“Se stasera siamo qui”, l’omaggio a Luigi Tenco
Il ricordo dellartista originartio di Ricaldone affidato dalla Fondazione Cassa di Risparmio di Alessandria a Marco Lodola, Giovanna Fra, Enzo Iacchetti e Red Ronnie. L'inaugurazione lunedì 4 dicembre a Palatium Vetus
Il ricordo dell?artista originartio di Ricaldone affidato dalla Fondazione Cassa di Risparmio di Alessandria a Marco Lodola, Giovanna Fra, Enzo Iacchetti e Red Ronnie. L'inaugurazione lunedì 4 dicembre a Palatium Vetus

“Un progetto doveroso, nel ricordare con rinnovato affetto l’artista alessandrino, originario di Ricaldone, un fratello maggiore, la cui scomparsa ha lasciato un grande vuoto. Quadri e istallazioni, musica e parole affidate ad artisti importanti che ci ricorderanno le sue canzoni e riporteranno alla nostra memoria il suo sorriso triste e ed il suo sguardo profondo” ha detto Pier Angelo Taverna, presidente della Fondazione Cassa di Risparmio di Alessandria.

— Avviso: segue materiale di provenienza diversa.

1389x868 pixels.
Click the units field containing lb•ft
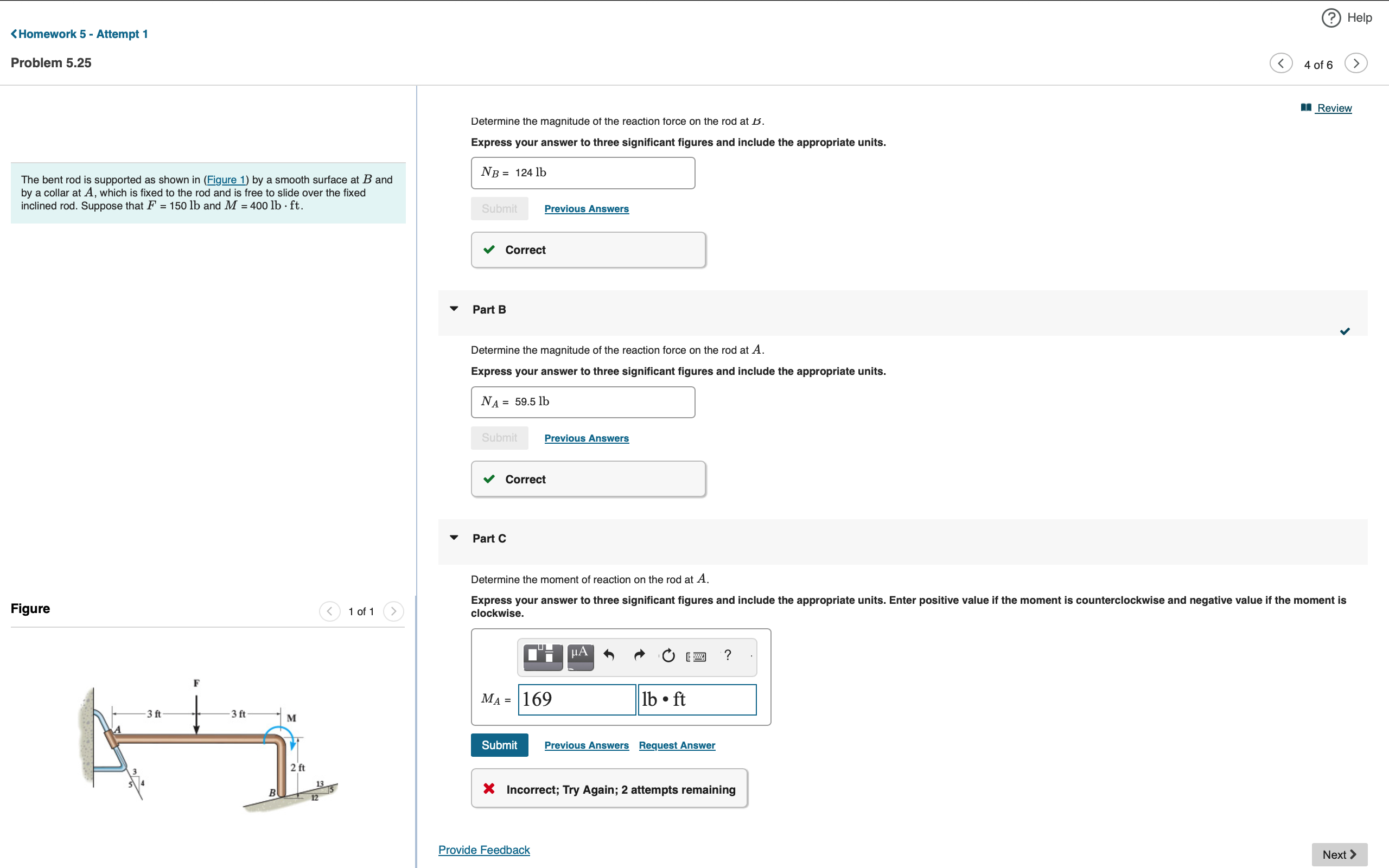(x=696, y=699)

L’allestimento della mostra, a cura di Carlo Golgi, vedrà come protagoniste le istallazioni di Marco Lodola, uno degli artisti più apprezzati della cultura popolar nel panorama internazionale, già noto alla città per le sculture luminose dedicate a Napoleone e Borsalino. “Opere che convivono e dialogano con i personaggi della città – per il critico d’arte Luca Beatrice – materializzazioni iconiche pensate nello spazio pubblico e per il pubblico”. Opere che “hanno le luci e i colori del rock”, afferma Red Ronnie. Istallazioni che finalmente “liberano i colori in una statua che balla, in una canzone d’amore, in una chitarra a che ci toglie gli anni che abbiamo” è il sentito grazie di Enzo Iacchetti.
Sette sono le note dipinte da Giovanna Fra che completano la mostra, sette quadri che ripercorrono dalla Ballata dell’amore a Ciao amore ciao, passando da In qualche parte del mondo e Ho capito che ti amo. “Colori che si offrono come alternanze di cadenze musicali… come in una formula magica – è il giudizio di Vittorio Sgarbi – Attimi infiniti, di distacco dalla dimensione più greve e opprimente del materiale, in grado di farci immergere in un altro oceano, sconfinato, indefinibile, alle rive del trascendentale…”. Il progetto a cui hanno aderito la Provincia di Alessandria, la Città di Alessandria, il Comune di Ricaldone è in collaborazione con l’Associazione Culturale Luigi Tenco Ricaldone.
La mostra, ad ingresso gratuito, sarà visitabile dal 5 al 20 dicembre a Palazzo Vetus, in piazza della Libertà 28. Orari apertura: dal lunedì al giovedì dalle 9 alle 13 e dalle 14,30 alle 16,30; il venerdì dalle 9 alle 13, chiuso sabato e festivi.